For many employers, asking you to complete a job application is the first step in the hiring process. Depending on the circumstances, you might complete an application in person, online, or before an interview. Some employers require an application even if you've submitted a resume. Whatever the situation is, if an application is required, it should be taken seriously as an important part of the hiring process.
In this lesson, you'll learn the basics of completing a job application, including ways to answer common questions (and more difficult ones too). In addition, you'll understand the role of Affirmative Action and Equal Employment Opportunity Employers in the application process.
People who make hiring decisions often must read many applications in order to fill a position. Applications that are not filled out correctly are often rejected. To increase your chances of being considered, follow these basic guidelines.
Did you download our Personal Information Worksheet (Word, Google Doc, PDF) in Lesson 1 of this tutorial? Remember that you can bring it with you to fill out job applications in person. You can also copy and paste from it to apply for jobs online.
Although some companies still use paper applications, most modern businesses require you to complete an application online—including national brands like Walmart, Bank of America, Ford Motor Co., and millions of others.
When you apply for a job online, you may be asked to create an account for the website, fill out a form, and/or attach your resume. Each online application is different. If you know what to expect, however, you'll be prepared for almost anything.
Many company career pages begin with a job search. This gives you an opportunity to search for a specific position or see if the company has any job openings. You can also narrow it down to your city and state if the company is a national brand.
To learn more about searching for jobs, visit our Job Search tutorial.
To apply for a job online, you typically have to create an account first. Because every company has its own website (and its own application system), you can expect to have to do this several times during your job search.
Your online application will contain a good amount of personal information (including your Social Security Number). Therefore, it's important to create a strong password to protect your account. For help, check out our lesson on Password Tips.
Many online applications use forms that look similar to paper applications. They provide a place for you to enter your personal information and answer questions about your background.
If you saved your information in a document (for example, our Personal Information Worksheet), try copying and pasting your answers from the document into the form. This way, you don't have to retype the same information each time you apply for a job online.
Some companies ask you to provide a resume in addition to your application. If this happens, don't panic. Here are some tips and resources to help you prepare.
Each application is different, but many have certain questions in common. We've compiled a list of some of these questions and answers in the example below.
Use the interactive to learn more about common job application questions.

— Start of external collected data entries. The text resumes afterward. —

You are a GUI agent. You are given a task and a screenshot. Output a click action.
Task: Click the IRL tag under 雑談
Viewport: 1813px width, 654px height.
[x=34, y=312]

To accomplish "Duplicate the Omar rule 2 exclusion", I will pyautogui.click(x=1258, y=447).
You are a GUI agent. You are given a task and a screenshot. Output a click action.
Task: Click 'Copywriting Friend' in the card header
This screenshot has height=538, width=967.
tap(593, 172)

Enter the position you're applying for. Don't leave this section blank, or write any or open. If you don't know the job title (or if don't have anything specific in mind), write the department you're interested in instead. If you're applying for more than one job, ask if you should fill out more than one application.

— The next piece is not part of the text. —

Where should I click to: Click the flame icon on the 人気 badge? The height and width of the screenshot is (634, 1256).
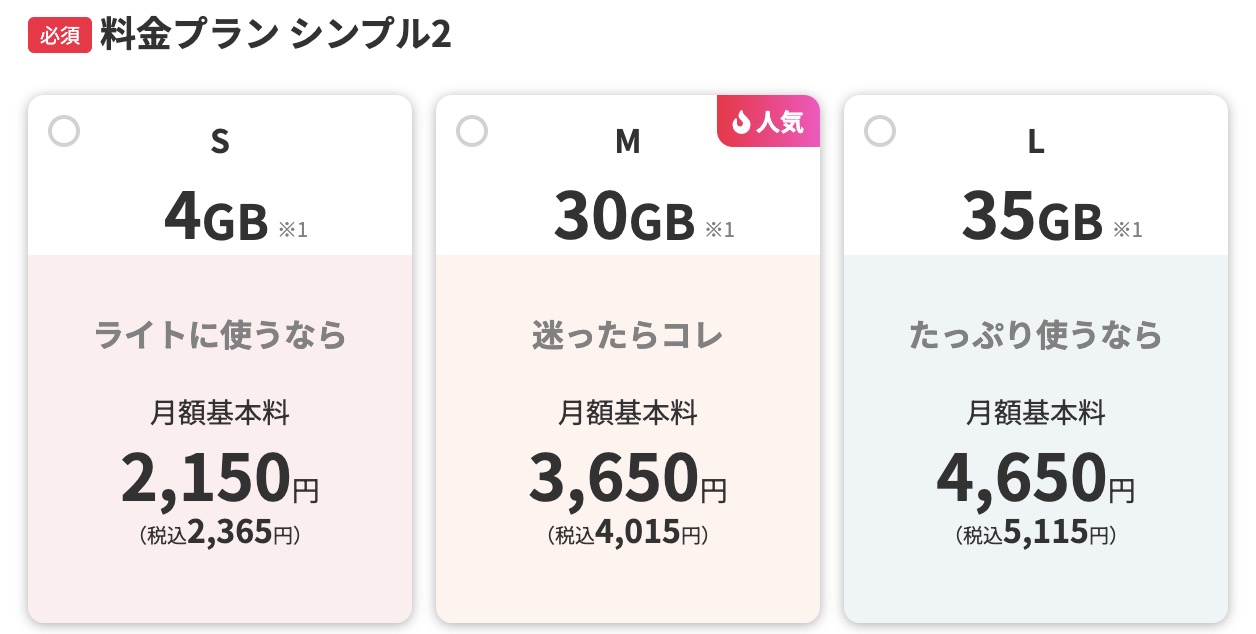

Employers ask how you found out about the job so they know which advertising or recruitment strategies are working. If an employee, job recruiter, or other contact told you about the position, enter their full name and job title.
If the answer to this question is yes, follow instructions, and include details if necessary. For example: dates of application and employment, departments you worked for, and your supervisor's name and title.
If you're unemployed or if you've already made arrangements, you may know the exact date that you'll be available. If not, the standard practice is to give your current employer two weeks notice before you leave your position.
Follow instructions, and provide the appropriate information for each employer. If you're currently employed by any of the companies on your list, enter present as the last date of employment.
Job hunting while currently employed can be difficult. For example, you may not want your current employer to know about your plans until you're ready to give your notice.
Most hiring managers understand this predicament, and—if requested—will not call your current employer until they're ready to extend an official job offer.
Most applications include a short legal notice stating that all the information you've provided is true and that the company is authorized to investigate anything they wish. If you falsify any information, you can be refused employment, or you may be fired if the employer finds out later.
Read over your information carefully, then sign and date the application.
If you see the phrase drug-free workplace anywhere on the application, expect that you may have to take and pass a drug test in order to be hired.
Some questions are more difficult than others to answer. There are many reasons this might be the case—maybe you don't know what to say, or perhaps you're afraid the answer will hurt your chances of getting hired.
For help completing the more difficult parts of a job application, review the questions and answers below.
For more help filling out job applications, visit the resources below.
When filling out job applications, you may notice that a company is an Equal Employment Opportunity/Affirmative Action (EEO/AA) employer. What does this mean?
As a result of the civil rights movement, organizations and institutions with affirmative action policies promote diversity by recruiting minorities and women, as well as giving them special consideration in hiring, contracting, and admissions decisions.
Equal Employment Opportunity laws are designed to prevent the opposite from happening. They prohibit discrimination or mistreatment based on race, color, religion, sex (including pregnancy), national origin, age (40 and older), disability, and genetic information.
If you're faced with questions about race, religion, or something similar on a job application, it's up to you how you choose to respond. Employers are prohibited from using this information to make unfair hiring decisions, but they sometimes ask for their records.